Authors: Johnson, Leif, University of Texas at Austin
Track: Machine Learning
Sparse coding and feature learning have become popular areas of research in machine learning and neuroscience in the past few years, and for good reason: sparse codes can be applied to real-world data to obtain "explanations" that make sense to people, and the features used in these codes can be learned automatically from unsupervised datasets.

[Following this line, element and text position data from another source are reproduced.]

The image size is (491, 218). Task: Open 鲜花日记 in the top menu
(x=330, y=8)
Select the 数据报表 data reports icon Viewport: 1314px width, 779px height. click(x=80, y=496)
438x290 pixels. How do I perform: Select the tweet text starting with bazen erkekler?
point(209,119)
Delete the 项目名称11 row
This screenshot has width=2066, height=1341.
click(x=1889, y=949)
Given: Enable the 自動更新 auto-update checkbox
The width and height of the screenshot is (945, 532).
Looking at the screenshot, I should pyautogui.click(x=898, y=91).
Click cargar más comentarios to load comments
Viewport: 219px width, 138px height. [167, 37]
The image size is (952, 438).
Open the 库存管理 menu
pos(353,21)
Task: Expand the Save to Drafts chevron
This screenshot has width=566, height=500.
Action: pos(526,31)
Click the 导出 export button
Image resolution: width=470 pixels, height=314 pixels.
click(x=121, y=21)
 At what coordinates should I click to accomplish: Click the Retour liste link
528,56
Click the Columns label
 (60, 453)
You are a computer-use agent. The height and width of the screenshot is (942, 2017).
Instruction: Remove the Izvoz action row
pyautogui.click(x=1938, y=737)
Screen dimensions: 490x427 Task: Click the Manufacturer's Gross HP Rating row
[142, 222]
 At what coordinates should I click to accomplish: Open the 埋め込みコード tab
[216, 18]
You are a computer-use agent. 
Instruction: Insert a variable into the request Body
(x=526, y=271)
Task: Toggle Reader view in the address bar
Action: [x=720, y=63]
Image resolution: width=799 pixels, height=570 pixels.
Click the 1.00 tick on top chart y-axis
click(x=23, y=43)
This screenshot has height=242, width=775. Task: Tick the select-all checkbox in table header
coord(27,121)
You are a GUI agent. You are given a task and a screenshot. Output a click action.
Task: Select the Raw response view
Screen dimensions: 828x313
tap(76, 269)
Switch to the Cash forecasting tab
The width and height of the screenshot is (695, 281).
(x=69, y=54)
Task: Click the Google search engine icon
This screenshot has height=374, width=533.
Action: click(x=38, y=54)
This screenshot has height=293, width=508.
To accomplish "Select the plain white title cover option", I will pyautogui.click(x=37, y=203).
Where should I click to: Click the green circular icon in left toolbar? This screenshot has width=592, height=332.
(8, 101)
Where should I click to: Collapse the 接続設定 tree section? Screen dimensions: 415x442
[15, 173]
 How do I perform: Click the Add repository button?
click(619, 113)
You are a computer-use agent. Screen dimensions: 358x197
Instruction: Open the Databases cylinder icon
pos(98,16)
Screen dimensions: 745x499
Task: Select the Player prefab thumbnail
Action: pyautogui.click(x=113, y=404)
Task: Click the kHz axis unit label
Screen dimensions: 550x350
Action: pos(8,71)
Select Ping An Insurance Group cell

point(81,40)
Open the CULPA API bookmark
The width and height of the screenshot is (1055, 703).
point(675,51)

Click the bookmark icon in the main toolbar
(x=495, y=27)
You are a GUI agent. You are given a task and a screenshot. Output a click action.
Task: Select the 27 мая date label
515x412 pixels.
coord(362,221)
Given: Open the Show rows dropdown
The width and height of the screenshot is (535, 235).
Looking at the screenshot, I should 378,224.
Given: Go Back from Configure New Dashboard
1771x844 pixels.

In addition, sparse coding is a good model for the sorts of data processing that happens in some areas of the brain that process sensory data (Olshausen & Field 1996, Smith & Lewicki 2006), hinting that sparsity or redundancy reduction (Barlow 1961) is a good way of representing raw, real-world signals.
In this talk I will summarize several algorithms for sparse coding (k-means [MacQueen 1967], matching pursuit [Mallat & Zhang 1994], lasso regression [Tibshirani 1996], sparse neural networks [Lee Ekanadham & Ng 2008, Vincent & Bengio 2010]) and describe associated algorithms for learning dictionaries of features to use in the encoding process. The talk will include pointers to several nice Python tools for performing these tasks, including standard scipy function minimization, scikit-learn, SPAMS, MORB, and my own packages for building neural networks. Many of these techniques converge to the same or qualitatively similar solutions, so I will briefly mention some recent results that indicate the encoding can be more important than the specific features that are used (Coates & Ng, 2011).